Tasks to carry out >>
• A. In the Brunetti text, copy the passage between "Huge cruise ships" and "by modern treatments.", inclusive, and swap "incandescent" for "fluorescent".
• B. According to the Brunetti text, what is the price of a box of matches?

--- Supplied text ---

Brunetti refuses to carry his telefonino routinely, but berates himself for his ‘stupid, Luddite prejudice’. His 15-year-old daughter doesn’t have her own telefonino yet, but she wants one.
Huge cruise ships entering the city are remarked on. A train has compartments. Light bulbs are incandescent. There is a new 1000-lire coin, and there are three different sizes of 100-lire coin all still in circulation. Drug addicts are still dying of AIDS, although they could have been saved by modern treatments.
2001
A Sea of Troubles (#10)
The new millennium has begun.
Doing office work generally means reading paper reports, initialling them and passing them on. For Signorina Elettra it means using her phone and computer. Her screen is on a stand that she swings towards her when she starts to use it. She disapproves of an officer who does not wear a tie to work.
Police officers can be issued with telefonini, but most young officers have their own, as do Vianello and Signorina Elettra (hers is a tiny Nokia, little bigger than a pack of cigarettes). Brunetti chooses to leave his at home when going out with friends, and is not entirely confident operating it. There are concerns about phone privacy and calls being monitored; police officers sometimes prefer to make confidential calls from public phones. Brunetti keeps the phone book in his desk drawer; under ‘Police’, it lists various police stations and categories of police.
News comes from (paper) newspapers, or from magazines such as Panorama or Espresso. Sheepdog trials from Scotland can be seen on television. A box of matches costs 200 lire. In the office, paper reference books in a glass-fronted bookcase are a relic of former times.

--- Provided data ---

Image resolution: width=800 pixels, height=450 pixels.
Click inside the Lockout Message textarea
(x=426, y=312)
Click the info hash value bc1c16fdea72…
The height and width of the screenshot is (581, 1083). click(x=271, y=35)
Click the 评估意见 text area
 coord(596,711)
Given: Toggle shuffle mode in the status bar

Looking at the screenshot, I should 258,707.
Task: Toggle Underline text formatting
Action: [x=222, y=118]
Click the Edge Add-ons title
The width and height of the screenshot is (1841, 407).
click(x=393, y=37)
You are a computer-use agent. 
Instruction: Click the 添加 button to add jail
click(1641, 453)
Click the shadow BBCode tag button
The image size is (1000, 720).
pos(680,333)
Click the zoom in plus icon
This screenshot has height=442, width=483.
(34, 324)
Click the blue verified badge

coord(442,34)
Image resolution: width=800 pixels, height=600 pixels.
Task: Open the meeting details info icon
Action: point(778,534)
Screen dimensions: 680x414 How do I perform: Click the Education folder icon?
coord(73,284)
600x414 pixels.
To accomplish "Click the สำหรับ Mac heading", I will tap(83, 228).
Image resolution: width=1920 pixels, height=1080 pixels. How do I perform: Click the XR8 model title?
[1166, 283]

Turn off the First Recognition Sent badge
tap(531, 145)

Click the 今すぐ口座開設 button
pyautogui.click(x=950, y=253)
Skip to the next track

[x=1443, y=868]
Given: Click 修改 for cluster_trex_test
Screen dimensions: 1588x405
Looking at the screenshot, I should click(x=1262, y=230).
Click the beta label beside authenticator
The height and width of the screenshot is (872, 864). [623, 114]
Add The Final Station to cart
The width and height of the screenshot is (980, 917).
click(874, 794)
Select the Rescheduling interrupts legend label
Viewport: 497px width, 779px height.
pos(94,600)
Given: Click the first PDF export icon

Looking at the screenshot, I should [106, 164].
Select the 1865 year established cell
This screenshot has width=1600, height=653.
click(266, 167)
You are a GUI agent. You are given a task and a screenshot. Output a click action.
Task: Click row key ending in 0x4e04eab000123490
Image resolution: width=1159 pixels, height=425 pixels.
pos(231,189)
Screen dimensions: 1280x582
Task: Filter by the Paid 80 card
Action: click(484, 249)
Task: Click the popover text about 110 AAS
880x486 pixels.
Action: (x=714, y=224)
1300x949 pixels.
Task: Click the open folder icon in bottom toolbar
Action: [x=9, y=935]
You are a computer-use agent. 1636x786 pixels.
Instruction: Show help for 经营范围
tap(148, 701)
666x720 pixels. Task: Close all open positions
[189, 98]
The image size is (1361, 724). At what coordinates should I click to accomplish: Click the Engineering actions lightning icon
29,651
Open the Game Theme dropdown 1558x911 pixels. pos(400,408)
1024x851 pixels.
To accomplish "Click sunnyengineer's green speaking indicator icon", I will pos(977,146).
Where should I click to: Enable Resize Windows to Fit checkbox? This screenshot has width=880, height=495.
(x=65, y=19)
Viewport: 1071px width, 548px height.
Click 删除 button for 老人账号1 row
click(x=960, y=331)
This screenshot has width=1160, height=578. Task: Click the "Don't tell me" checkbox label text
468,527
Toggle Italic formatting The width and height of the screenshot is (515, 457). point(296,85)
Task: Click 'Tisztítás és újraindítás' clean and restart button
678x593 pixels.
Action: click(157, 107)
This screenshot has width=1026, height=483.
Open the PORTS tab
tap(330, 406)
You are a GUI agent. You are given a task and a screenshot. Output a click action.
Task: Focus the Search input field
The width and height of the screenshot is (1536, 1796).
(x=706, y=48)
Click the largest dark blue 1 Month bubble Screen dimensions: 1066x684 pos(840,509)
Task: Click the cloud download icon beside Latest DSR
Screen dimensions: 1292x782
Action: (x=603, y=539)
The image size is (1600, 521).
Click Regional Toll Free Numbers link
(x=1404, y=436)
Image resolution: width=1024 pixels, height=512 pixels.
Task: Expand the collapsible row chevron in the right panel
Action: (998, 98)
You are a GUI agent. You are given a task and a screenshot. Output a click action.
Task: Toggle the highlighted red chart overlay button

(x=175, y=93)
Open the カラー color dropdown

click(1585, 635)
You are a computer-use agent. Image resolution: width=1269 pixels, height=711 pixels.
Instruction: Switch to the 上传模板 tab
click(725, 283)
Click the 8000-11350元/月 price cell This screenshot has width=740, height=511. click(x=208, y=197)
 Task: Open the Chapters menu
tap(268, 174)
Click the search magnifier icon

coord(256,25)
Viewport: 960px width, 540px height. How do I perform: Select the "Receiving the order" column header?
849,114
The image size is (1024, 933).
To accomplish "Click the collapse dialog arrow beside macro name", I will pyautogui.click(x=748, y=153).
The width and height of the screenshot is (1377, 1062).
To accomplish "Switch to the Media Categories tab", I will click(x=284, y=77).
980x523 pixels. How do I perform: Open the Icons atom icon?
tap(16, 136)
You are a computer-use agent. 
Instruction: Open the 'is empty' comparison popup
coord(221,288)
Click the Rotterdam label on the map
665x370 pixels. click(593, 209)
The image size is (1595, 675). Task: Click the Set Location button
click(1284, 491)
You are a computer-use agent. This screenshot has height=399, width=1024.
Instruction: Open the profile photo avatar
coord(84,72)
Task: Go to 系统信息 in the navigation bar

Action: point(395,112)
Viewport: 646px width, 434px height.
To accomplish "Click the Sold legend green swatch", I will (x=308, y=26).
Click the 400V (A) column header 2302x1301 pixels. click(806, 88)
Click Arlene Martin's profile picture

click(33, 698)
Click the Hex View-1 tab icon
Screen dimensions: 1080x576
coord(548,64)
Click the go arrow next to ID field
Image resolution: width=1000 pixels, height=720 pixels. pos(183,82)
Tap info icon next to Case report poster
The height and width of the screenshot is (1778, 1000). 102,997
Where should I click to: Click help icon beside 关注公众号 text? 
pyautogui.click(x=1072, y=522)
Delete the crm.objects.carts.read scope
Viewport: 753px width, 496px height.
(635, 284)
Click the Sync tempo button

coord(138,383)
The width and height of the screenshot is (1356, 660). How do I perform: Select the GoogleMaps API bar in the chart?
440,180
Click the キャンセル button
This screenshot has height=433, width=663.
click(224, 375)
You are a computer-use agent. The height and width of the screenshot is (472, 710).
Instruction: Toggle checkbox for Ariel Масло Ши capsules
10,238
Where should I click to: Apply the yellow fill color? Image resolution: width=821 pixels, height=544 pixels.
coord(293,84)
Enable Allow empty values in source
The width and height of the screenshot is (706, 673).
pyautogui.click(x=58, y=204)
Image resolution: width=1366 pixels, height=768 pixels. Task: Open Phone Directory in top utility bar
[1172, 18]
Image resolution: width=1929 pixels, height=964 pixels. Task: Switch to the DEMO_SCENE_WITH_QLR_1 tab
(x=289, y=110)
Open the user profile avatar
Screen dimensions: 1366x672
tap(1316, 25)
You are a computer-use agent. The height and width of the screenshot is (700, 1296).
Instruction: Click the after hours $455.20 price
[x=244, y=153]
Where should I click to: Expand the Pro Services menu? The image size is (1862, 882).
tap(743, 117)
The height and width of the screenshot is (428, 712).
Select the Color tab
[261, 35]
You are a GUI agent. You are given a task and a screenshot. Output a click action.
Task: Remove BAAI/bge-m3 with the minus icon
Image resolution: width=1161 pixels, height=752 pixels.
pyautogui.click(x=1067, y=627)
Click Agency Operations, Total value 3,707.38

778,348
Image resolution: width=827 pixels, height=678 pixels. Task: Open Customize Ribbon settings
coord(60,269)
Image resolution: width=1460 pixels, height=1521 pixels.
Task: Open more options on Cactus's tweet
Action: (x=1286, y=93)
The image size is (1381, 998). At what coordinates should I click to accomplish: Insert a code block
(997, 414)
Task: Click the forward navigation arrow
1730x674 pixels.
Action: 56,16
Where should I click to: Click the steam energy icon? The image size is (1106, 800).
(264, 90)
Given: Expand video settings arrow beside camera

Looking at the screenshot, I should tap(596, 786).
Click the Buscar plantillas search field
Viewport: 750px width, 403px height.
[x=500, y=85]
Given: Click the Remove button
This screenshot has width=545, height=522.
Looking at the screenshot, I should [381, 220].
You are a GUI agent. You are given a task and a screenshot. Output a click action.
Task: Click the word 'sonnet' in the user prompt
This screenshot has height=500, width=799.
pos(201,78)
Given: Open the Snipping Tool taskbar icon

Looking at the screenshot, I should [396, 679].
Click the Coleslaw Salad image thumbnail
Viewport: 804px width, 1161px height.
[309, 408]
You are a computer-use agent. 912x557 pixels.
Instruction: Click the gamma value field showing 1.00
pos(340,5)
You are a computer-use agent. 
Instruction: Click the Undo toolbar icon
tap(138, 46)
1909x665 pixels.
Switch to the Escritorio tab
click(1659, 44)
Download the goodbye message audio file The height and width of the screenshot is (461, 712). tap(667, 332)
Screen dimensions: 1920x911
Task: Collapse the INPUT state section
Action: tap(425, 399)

---

Solutions to the problems >>
• A.
Huge cruise ships entering the city are remarked on. A train has compartments. Light bulbs are fluorescent. There is a new 1000-lire coin, and there are three different sizes of 100-lire coin all still in circulation. Drug addicts are still dying of AIDS, although they could have been saved by modern treatments.

• B. 200 lire.